◆ TASK STATEMENT
Send back the line that contains "Screen dimensions: 550x461" and all lines following it through the end of the data below, exactly, omitting pictures.

[Stored data]
——

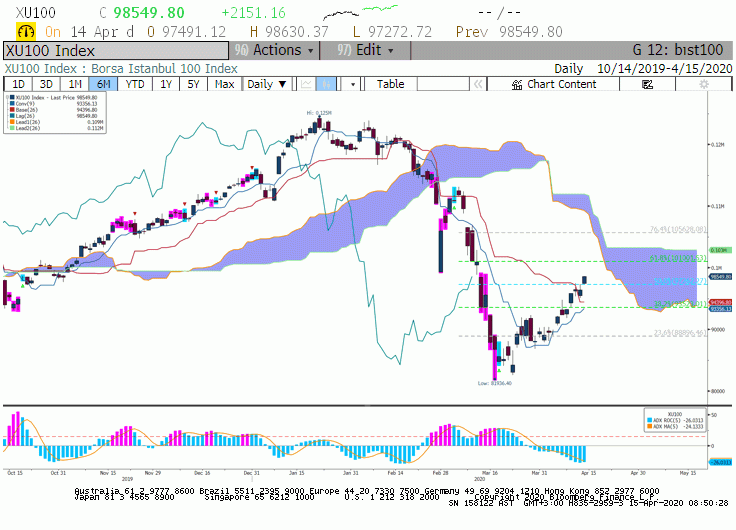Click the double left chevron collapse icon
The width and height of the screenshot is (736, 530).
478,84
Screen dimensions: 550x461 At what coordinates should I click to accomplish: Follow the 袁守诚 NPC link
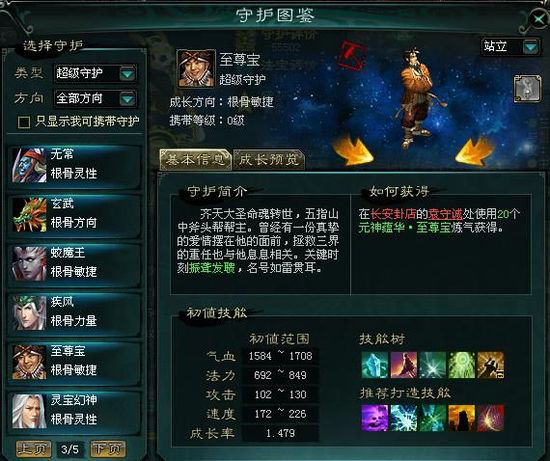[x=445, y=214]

——

◆ ANSWER FOR THE TASK
Screen dimensions: 550x461 At what coordinates should I click to accomplish: Follow the 袁守诚 NPC link
[x=445, y=214]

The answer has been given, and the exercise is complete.